▸ **Work item**:
Retype the entries below word for word, leaving none out.
(Supplied records begins)
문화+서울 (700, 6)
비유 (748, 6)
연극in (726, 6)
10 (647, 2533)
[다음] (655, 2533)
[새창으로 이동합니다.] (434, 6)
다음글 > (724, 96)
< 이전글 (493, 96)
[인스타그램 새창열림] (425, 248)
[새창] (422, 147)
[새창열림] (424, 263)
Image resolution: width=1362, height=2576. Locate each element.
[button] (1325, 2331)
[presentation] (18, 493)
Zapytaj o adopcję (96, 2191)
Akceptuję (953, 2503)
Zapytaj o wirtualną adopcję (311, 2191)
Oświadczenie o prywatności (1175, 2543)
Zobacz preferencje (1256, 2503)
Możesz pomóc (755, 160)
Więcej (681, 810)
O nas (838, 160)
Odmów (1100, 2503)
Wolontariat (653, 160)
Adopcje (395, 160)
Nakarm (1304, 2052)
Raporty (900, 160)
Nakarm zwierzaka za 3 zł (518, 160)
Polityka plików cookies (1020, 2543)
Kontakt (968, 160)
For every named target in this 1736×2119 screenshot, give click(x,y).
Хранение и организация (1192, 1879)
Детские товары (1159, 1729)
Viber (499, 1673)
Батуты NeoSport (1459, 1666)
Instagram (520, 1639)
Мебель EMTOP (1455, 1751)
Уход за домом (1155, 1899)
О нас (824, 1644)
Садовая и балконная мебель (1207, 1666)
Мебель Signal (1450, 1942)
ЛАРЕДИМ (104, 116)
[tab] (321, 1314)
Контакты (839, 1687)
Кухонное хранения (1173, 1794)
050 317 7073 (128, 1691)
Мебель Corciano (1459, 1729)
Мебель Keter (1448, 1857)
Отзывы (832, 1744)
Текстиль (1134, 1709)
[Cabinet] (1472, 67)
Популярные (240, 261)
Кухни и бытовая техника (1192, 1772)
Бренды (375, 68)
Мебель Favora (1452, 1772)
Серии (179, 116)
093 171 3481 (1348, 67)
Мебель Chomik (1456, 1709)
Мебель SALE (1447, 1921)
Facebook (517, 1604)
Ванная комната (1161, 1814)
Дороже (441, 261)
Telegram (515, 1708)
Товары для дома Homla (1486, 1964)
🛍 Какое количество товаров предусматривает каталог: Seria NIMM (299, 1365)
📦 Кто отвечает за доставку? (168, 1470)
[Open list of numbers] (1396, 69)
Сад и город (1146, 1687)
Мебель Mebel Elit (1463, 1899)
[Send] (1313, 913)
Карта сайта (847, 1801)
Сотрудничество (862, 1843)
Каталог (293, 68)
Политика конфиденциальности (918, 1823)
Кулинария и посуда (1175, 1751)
(Supplied records ends)
▸ **Solution below**:
문화+서울 (700, 6)
비유 (748, 6)
연극in (726, 6)
10 (647, 2533)
[다음] (655, 2533)
[새창으로 이동합니다.] (434, 6)
다음글 > (724, 96)
< 이전글 (493, 96)
[인스타그램 새창열림] (425, 248)
[새창] (422, 147)
[새창열림] (424, 263)
Image resolution: width=1362, height=2576. Locate each element.
[button] (1325, 2331)
[presentation] (18, 493)
Zapytaj o adopcję (96, 2191)
Akceptuję (953, 2503)
Zapytaj o wirtualną adopcję (311, 2191)
Oświadczenie o prywatności (1175, 2543)
Zobacz preferencje (1256, 2503)
Możesz pomóc (755, 160)
Więcej (681, 810)
O nas (838, 160)
Odmów (1100, 2503)
Wolontariat (653, 160)
Adopcje (395, 160)
Nakarm (1304, 2052)
Raporty (900, 160)
Nakarm zwierzaka za 3 zł (518, 160)
Polityka plików cookies (1020, 2543)
Kontakt (968, 160)
For every named target in this 1736×2119 screenshot, give click(x,y).
Хранение и организация (1192, 1879)
Детские товары (1159, 1729)
Viber (499, 1673)
Батуты NeoSport (1459, 1666)
Instagram (520, 1639)
Мебель EMTOP (1455, 1751)
Уход за домом (1155, 1899)
О нас (824, 1644)
Садовая и балконная мебель (1207, 1666)
Мебель Signal (1450, 1942)
ЛАРЕДИМ (104, 116)
[tab] (321, 1314)
Контакты (839, 1687)
Кухонное хранения (1173, 1794)
050 317 7073 (128, 1691)
Мебель Corciano (1459, 1729)
Мебель Keter (1448, 1857)
Отзывы (832, 1744)
Текстиль (1134, 1709)
[Cabinet] (1472, 67)
Популярные (240, 261)
Кухни и бытовая техника (1192, 1772)
Бренды (375, 68)
Мебель Favora (1452, 1772)
Серии (179, 116)
093 171 3481 (1348, 67)
Мебель Chomik (1456, 1709)
Мебель SALE (1447, 1921)
Facebook (517, 1604)
Ванная комната (1161, 1814)
Дороже (441, 261)
Telegram (515, 1708)
Товары для дома Homla (1486, 1964)
🛍 Какое количество товаров предусматривает каталог: Seria NIMM (299, 1365)
📦 Кто отвечает за доставку? (168, 1470)
[Open list of numbers] (1396, 69)
Сад и город (1146, 1687)
Мебель Mebel Elit (1463, 1899)
[Send] (1313, 913)
Карта сайта (847, 1801)
Сотрудничество (862, 1843)
Каталог (293, 68)
Политика конфиденциальности (918, 1823)
Кулинария и посуда (1175, 1751)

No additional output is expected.